At around the same time as commencing work on H3, Harrison started to construct the pendulum clock that is now known as the ‘Late’ or ‘R.A.S.’ regulator, which is ostensibly the subject of the aforementioned book, written in 1775. With its silvered dial and brass and bronze components the clock departs from the rustic appearance of the earlier wooden clocks, but was never fully completed in Harrison's lifetime.
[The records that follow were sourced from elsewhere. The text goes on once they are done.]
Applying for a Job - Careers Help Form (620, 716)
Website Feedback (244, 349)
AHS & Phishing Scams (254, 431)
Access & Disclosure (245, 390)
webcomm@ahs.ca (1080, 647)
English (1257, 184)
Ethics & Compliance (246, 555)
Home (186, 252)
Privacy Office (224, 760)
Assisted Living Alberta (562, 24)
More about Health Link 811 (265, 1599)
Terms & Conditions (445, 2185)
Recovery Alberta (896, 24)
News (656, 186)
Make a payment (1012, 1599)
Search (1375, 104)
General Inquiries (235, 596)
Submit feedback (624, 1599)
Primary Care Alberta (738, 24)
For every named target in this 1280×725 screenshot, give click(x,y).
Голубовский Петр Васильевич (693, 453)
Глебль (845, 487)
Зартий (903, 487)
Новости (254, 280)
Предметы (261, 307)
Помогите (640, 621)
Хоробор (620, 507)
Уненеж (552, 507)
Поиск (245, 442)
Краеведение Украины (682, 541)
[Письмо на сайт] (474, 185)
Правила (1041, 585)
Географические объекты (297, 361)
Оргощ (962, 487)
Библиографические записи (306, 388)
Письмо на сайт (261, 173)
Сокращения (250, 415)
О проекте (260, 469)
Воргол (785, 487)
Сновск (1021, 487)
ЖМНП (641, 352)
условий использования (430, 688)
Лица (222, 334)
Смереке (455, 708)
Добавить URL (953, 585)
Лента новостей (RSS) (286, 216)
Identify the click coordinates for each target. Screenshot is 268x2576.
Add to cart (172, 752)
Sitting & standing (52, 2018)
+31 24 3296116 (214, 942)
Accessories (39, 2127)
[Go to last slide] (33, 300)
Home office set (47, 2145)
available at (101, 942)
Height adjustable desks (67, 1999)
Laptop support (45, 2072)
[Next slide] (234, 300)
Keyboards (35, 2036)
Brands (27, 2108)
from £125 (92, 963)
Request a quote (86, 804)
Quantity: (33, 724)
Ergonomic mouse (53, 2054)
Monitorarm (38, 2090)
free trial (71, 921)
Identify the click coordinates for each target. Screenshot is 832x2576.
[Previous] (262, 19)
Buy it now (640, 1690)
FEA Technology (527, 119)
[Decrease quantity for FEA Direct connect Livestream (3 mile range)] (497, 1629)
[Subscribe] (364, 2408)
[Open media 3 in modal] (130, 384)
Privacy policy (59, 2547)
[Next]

In the book, he made a critical remark about Graham’s dead beat escapement, saying, of George Graham, that
“…either he must be out of his Senses, or I must be so!” Later in the same publication he stated of his own clock that “…there must be then more reason…that it shall perform to a second in 100 days…than that Mr Graham’s should perform to a second in 1.”
Keeping time consistently to within one second in 100 days was a degree of accuracy not achieved by mechanical clocks such as Shortt’s free pendulum system. Shortt’s free pendulum was enclosed in a vacuum tank to avoid the irregularities introduced to timekeeping by barometric changes. John Harrison approached the problem differently and rather than protecting the pendulum he deliberately made it more susceptible to barometric change to enable the complex compensation system.
The book is vitriolic and virtually impenetrable, but does contain scattered descriptions of his mechanical approach. On reading the book, the celebrated watchmaker Thomas Mudge, stated of Harrison that the book’s contents had
“…lessened him very much in my esteem…” and that “…there are several things which he says about Mr Graham’s pallets and pendulum that are absolutely false… ”.
The London Review of English and Foreign Literature described the work as “one of the most unaccountable productions we ever met with” and went on to say that “every page of this performance bears marks of incoherence and absurdity, little short of the symptoms of insanity”. Harrison’s book did him no favours.
The astonishing claim was not taken seriously by any of his contemporaries and his radical mechanical approach remained largely unexplored until the 20th century. Then, in 1977, a number of horological scholars, who became known as The Harrison Research Group, began to look at his theories afresh. Amongst this group was Martin Burgess, an artist and clockmaker, who set about making two clocks according to the Group’s understanding of Harrison’s specification. The first of these clocks, known as the ‘Gurney Clock’, has been on public display in Norwich since 1984 and for a time at Upton Hall; the second, its sister clock (‘Clock B’) was recently finished in the workshops of Charles Frodsham & Co. and has subsequently been experimented on at the Royal Observatory, Greenwich, with exciting results.